Muchos de los genes clave identificados por el modelo se habían relacionado previamente con enfermedades del corazón.
“El hecho de que el modelo predijera genes que ya sabíamos que eran realmente importantes para las enfermedades del corazón nos dio más confianza en su capacidad para hacer predicciones precisas”, dice Theodoris.
Sin embargo, otros genes potencialmente importantes identificados por Geneformer no se habían asociado previamente con enfermedades cardíacas, como el gen TEAD4. Y cuando los investigadores extrajeron TEAD4 de los cardiomiocitos en el laboratorio, las células ya no pudieron latir tan vigorosamente como las células sanas.
Por lo tanto, Geneformer había utilizado el aprendizaje por transferencia para llegar a una nueva conclusión: aunque no había recibido información sobre las células que carecían de TEAD4, predijo correctamente el importante papel que desempeña TEAD4 en la función de los cardiomiocitos.
Finalmente, el grupo pidió a Geneformer que predijera qué genes deberían ser el objetivo para hacer que los cardiomiocitos enfermos parecieran células sanas a nivel de la red de genes. Cuando los investigadores probaron dos de los objetivos propuestos en células con cardiomiopatía (una enfermedad del músculo cardíaco), encontraron que la eliminación de los genes predichos utilizando la tecnología de edición de genes CRISPR restauró la capacidad de latido de los cardiomiocitos enfermos.
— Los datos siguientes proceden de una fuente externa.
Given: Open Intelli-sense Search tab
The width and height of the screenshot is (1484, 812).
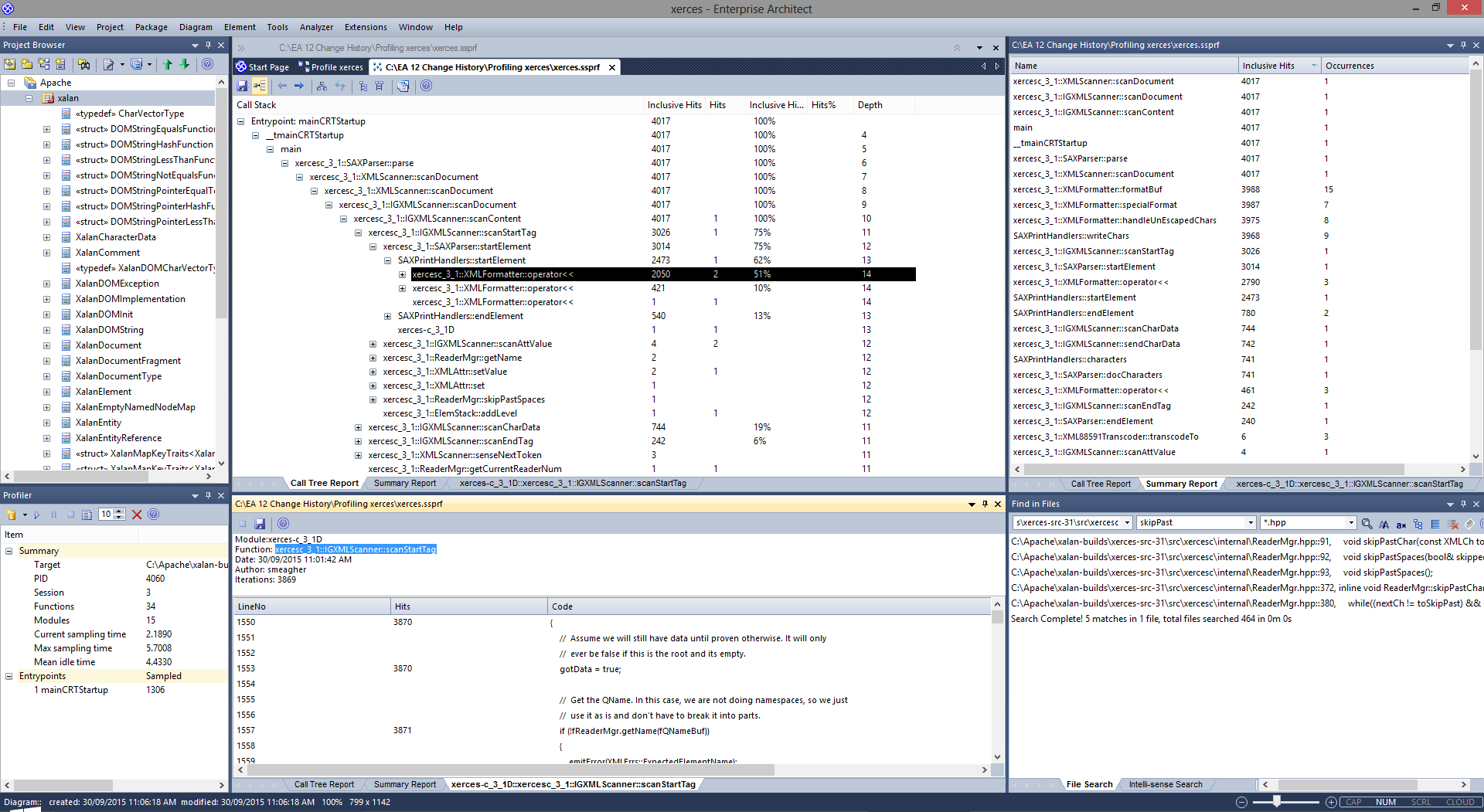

«Al aprender cómo se ve una red de genes normales y cómo se ve una red de genes enfermos, Geneformer pudo determinar qué características se pueden abordar para cambiar entre estados sanos y enfermos», dice Theodoris. «El enfoque de transferencia de aprendizaje nos permitió superar el desafío de los datos limitados de los pacientes para identificar de manera eficiente las posibles proteínas a las que atacar con medicamentos en las células enfermas».
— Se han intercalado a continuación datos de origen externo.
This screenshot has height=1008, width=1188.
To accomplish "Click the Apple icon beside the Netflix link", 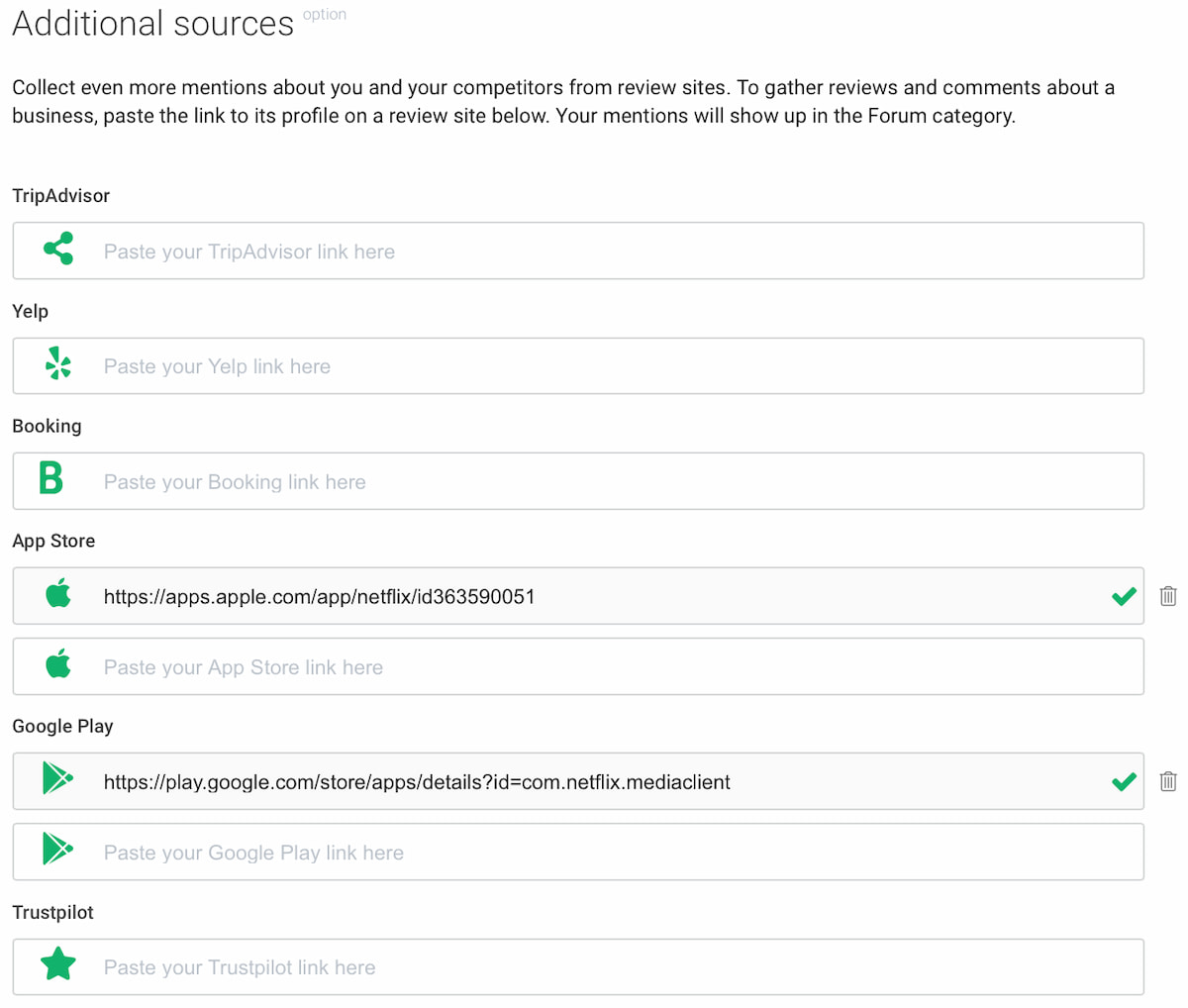I will 58,594.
“Uno de los beneficios de usar Geneformer fue la capacidad de predecir qué genes podrían ayudar a cambiar las células entre estados sanos y enfermos”, dice Ellinor. «Pudimos validar estas predicciones en cardiomiocitos en nuestro laboratorio en el Instituto Broad».
Los investigadores planean aumentar la cantidad y los tipos de células que Geneformer ha analizado para continuar desarrollando su capacidad para analizar redes de genes. También hicieron que el modelo fuera de código abierto para que otros científicos pudieran usarlo.
“Con los enfoques estándar, debe volver a entrenar un modelo desde cero para cada nueva aplicación”, dice Theodoris. «Lo que es realmente emocionante de nuestro enfoque es que el conocimiento fundamental de las redes de genes de Geneformer ahora se puede transferir para responder muchas preguntas biológicas, y esperamos ver qué harán otros con él».